··· Data supplied

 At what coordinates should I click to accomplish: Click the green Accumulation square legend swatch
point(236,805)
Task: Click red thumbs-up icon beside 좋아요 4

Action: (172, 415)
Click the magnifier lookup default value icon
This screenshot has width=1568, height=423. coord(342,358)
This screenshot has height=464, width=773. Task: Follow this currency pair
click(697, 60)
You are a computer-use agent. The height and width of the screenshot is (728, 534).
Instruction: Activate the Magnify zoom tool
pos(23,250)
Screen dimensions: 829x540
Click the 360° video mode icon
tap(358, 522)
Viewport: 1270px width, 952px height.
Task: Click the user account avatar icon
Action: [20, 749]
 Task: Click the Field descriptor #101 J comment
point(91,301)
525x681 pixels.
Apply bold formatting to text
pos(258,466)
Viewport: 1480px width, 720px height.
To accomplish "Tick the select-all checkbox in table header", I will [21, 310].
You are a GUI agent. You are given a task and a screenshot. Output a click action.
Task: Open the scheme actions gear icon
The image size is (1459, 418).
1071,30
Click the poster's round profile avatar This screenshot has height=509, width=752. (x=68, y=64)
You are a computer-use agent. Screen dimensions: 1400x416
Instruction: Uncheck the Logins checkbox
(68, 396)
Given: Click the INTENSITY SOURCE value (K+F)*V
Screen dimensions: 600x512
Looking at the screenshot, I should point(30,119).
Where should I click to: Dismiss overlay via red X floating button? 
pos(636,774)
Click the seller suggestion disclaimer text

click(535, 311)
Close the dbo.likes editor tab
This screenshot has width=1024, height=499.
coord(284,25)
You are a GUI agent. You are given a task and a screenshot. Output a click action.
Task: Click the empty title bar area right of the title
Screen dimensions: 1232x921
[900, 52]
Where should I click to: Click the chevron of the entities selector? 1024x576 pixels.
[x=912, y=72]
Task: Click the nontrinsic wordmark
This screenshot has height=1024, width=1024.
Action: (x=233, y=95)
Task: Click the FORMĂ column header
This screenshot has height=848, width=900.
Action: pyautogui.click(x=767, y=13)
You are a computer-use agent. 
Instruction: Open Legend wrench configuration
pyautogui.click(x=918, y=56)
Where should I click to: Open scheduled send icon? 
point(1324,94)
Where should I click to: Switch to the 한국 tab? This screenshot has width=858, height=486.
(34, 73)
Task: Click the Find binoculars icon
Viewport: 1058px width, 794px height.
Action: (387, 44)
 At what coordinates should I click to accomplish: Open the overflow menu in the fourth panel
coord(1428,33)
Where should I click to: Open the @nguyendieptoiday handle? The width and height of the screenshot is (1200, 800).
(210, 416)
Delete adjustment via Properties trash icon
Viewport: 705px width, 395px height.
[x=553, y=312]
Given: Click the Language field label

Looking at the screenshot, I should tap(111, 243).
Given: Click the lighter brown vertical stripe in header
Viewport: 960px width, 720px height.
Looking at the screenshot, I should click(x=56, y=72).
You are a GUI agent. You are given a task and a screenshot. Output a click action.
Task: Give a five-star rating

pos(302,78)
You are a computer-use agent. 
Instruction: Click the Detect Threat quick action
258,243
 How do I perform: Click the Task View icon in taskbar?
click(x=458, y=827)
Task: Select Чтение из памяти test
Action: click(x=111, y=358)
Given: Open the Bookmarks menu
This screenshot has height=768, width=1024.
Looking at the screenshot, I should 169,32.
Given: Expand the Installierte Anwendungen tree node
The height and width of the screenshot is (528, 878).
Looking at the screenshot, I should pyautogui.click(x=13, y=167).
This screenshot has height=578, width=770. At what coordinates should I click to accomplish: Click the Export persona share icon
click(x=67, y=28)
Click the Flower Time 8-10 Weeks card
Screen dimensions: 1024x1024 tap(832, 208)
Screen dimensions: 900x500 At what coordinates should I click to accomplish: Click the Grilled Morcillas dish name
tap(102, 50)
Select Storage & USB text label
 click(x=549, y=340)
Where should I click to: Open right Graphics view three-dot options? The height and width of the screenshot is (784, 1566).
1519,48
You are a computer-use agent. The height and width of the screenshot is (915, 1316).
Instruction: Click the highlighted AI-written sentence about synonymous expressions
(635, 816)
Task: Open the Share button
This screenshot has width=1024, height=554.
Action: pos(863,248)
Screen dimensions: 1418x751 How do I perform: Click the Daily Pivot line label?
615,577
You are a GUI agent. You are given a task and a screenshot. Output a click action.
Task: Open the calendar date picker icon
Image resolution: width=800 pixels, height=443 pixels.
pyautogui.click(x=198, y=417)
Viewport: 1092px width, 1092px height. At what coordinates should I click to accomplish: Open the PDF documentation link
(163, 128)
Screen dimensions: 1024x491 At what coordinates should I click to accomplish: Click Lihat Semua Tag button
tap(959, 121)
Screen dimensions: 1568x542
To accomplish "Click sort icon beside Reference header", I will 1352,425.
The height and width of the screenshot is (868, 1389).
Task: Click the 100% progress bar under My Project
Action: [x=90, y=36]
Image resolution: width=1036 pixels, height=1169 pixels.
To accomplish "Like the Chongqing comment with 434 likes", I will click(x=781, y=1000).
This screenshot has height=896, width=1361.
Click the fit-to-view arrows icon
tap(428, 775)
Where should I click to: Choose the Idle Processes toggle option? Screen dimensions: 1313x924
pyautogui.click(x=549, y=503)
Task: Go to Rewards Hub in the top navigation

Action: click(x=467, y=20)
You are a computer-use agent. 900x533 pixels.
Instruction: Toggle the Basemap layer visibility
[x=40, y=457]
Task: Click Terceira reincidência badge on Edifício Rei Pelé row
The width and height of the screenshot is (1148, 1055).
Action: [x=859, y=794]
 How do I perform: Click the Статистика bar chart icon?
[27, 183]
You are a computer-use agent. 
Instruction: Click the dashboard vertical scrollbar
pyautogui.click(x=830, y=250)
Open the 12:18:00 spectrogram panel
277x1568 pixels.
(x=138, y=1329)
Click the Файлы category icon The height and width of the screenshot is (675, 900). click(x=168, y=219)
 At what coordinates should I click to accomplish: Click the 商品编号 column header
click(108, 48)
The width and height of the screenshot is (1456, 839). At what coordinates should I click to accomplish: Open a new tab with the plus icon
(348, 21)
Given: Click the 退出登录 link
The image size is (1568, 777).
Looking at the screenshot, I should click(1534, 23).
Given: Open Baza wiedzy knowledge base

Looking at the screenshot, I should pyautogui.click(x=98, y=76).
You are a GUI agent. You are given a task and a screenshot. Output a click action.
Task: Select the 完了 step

······

__To be done__
Print all of the records above again, line for line, without changing anything.

__Completed task__
 At what coordinates should I click to accomplish: Click the green Accumulation square legend swatch
point(236,805)
Task: Click red thumbs-up icon beside 좋아요 4

Action: (172, 415)
Click the magnifier lookup default value icon
This screenshot has width=1568, height=423. coord(342,358)
This screenshot has height=464, width=773. Task: Follow this currency pair
click(697, 60)
You are a computer-use agent. The height and width of the screenshot is (728, 534).
Instruction: Activate the Magnify zoom tool
pos(23,250)
Screen dimensions: 829x540
Click the 360° video mode icon
tap(358, 522)
Viewport: 1270px width, 952px height.
Task: Click the user account avatar icon
Action: [20, 749]
 Task: Click the Field descriptor #101 J comment
point(91,301)
525x681 pixels.
Apply bold formatting to text
pos(258,466)
Viewport: 1480px width, 720px height.
To accomplish "Tick the select-all checkbox in table header", I will [21, 310].
You are a GUI agent. You are given a task and a screenshot. Output a click action.
Task: Open the scheme actions gear icon
The image size is (1459, 418).
1071,30
Click the poster's round profile avatar This screenshot has height=509, width=752. (x=68, y=64)
You are a computer-use agent. Screen dimensions: 1400x416
Instruction: Uncheck the Logins checkbox
(68, 396)
Given: Click the INTENSITY SOURCE value (K+F)*V
Screen dimensions: 600x512
Looking at the screenshot, I should point(30,119).
Where should I click to: Dismiss overlay via red X floating button? 
pos(636,774)
Click the seller suggestion disclaimer text

click(535, 311)
Close the dbo.likes editor tab
This screenshot has width=1024, height=499.
coord(284,25)
You are a GUI agent. You are given a task and a screenshot. Output a click action.
Task: Click the empty title bar area right of the title
Screen dimensions: 1232x921
[900, 52]
Where should I click to: Click the chevron of the entities selector? 1024x576 pixels.
[x=912, y=72]
Task: Click the nontrinsic wordmark
This screenshot has height=1024, width=1024.
Action: (x=233, y=95)
Task: Click the FORMĂ column header
This screenshot has height=848, width=900.
Action: pyautogui.click(x=767, y=13)
You are a computer-use agent. 
Instruction: Open Legend wrench configuration
pyautogui.click(x=918, y=56)
Where should I click to: Open scheduled send icon? 
point(1324,94)
Where should I click to: Switch to the 한국 tab? This screenshot has width=858, height=486.
(34, 73)
Task: Click the Find binoculars icon
Viewport: 1058px width, 794px height.
Action: (387, 44)
 At what coordinates should I click to accomplish: Open the overflow menu in the fourth panel
coord(1428,33)
Where should I click to: Open the @nguyendieptoiday handle? The width and height of the screenshot is (1200, 800).
(210, 416)
Delete adjustment via Properties trash icon
Viewport: 705px width, 395px height.
[x=553, y=312]
Given: Click the Language field label

Looking at the screenshot, I should tap(111, 243).
Given: Click the lighter brown vertical stripe in header
Viewport: 960px width, 720px height.
Looking at the screenshot, I should click(x=56, y=72).
You are a GUI agent. You are given a task and a screenshot. Output a click action.
Task: Give a five-star rating

pos(302,78)
You are a computer-use agent. 
Instruction: Click the Detect Threat quick action
258,243
 How do I perform: Click the Task View icon in taskbar?
click(x=458, y=827)
Task: Select Чтение из памяти test
Action: click(x=111, y=358)
Given: Open the Bookmarks menu
This screenshot has height=768, width=1024.
Looking at the screenshot, I should 169,32.
Given: Expand the Installierte Anwendungen tree node
The height and width of the screenshot is (528, 878).
Looking at the screenshot, I should pyautogui.click(x=13, y=167).
This screenshot has height=578, width=770. At what coordinates should I click to accomplish: Click the Export persona share icon
click(x=67, y=28)
Click the Flower Time 8-10 Weeks card
Screen dimensions: 1024x1024 tap(832, 208)
Screen dimensions: 900x500 At what coordinates should I click to accomplish: Click the Grilled Morcillas dish name
tap(102, 50)
Select Storage & USB text label
 click(x=549, y=340)
Where should I click to: Open right Graphics view three-dot options? The height and width of the screenshot is (784, 1566).
1519,48
You are a computer-use agent. The height and width of the screenshot is (915, 1316).
Instruction: Click the highlighted AI-written sentence about synonymous expressions
(635, 816)
Task: Open the Share button
This screenshot has width=1024, height=554.
Action: pos(863,248)
Screen dimensions: 1418x751 How do I perform: Click the Daily Pivot line label?
615,577
You are a GUI agent. You are given a task and a screenshot. Output a click action.
Task: Open the calendar date picker icon
Image resolution: width=800 pixels, height=443 pixels.
pyautogui.click(x=198, y=417)
Viewport: 1092px width, 1092px height. At what coordinates should I click to accomplish: Open the PDF documentation link
(163, 128)
Screen dimensions: 1024x491 At what coordinates should I click to accomplish: Click Lihat Semua Tag button
tap(959, 121)
Screen dimensions: 1568x542
To accomplish "Click sort icon beside Reference header", I will 1352,425.
The height and width of the screenshot is (868, 1389).
Task: Click the 100% progress bar under My Project
Action: [x=90, y=36]
Image resolution: width=1036 pixels, height=1169 pixels.
To accomplish "Like the Chongqing comment with 434 likes", I will click(x=781, y=1000).
This screenshot has height=896, width=1361.
Click the fit-to-view arrows icon
tap(428, 775)
Where should I click to: Choose the Idle Processes toggle option? Screen dimensions: 1313x924
pyautogui.click(x=549, y=503)
Task: Go to Rewards Hub in the top navigation

Action: click(x=467, y=20)
You are a computer-use agent. 900x533 pixels.
Instruction: Toggle the Basemap layer visibility
[x=40, y=457]
Task: Click Terceira reincidência badge on Edifício Rei Pelé row
The width and height of the screenshot is (1148, 1055).
Action: [x=859, y=794]
 How do I perform: Click the Статистика bar chart icon?
[27, 183]
You are a computer-use agent. 
Instruction: Click the dashboard vertical scrollbar
pyautogui.click(x=830, y=250)
Open the 12:18:00 spectrogram panel
277x1568 pixels.
(x=138, y=1329)
Click the Файлы category icon The height and width of the screenshot is (675, 900). click(x=168, y=219)
 At what coordinates should I click to accomplish: Click the 商品编号 column header
click(108, 48)
The width and height of the screenshot is (1456, 839). At what coordinates should I click to accomplish: Open a new tab with the plus icon
(348, 21)
Given: Click the 退出登录 link
The image size is (1568, 777).
Looking at the screenshot, I should click(1534, 23).
Given: Open Baza wiedzy knowledge base

Looking at the screenshot, I should pyautogui.click(x=98, y=76).
You are a GUI agent. You are given a task and a screenshot. Output a click action.
Task: Select the 完了 step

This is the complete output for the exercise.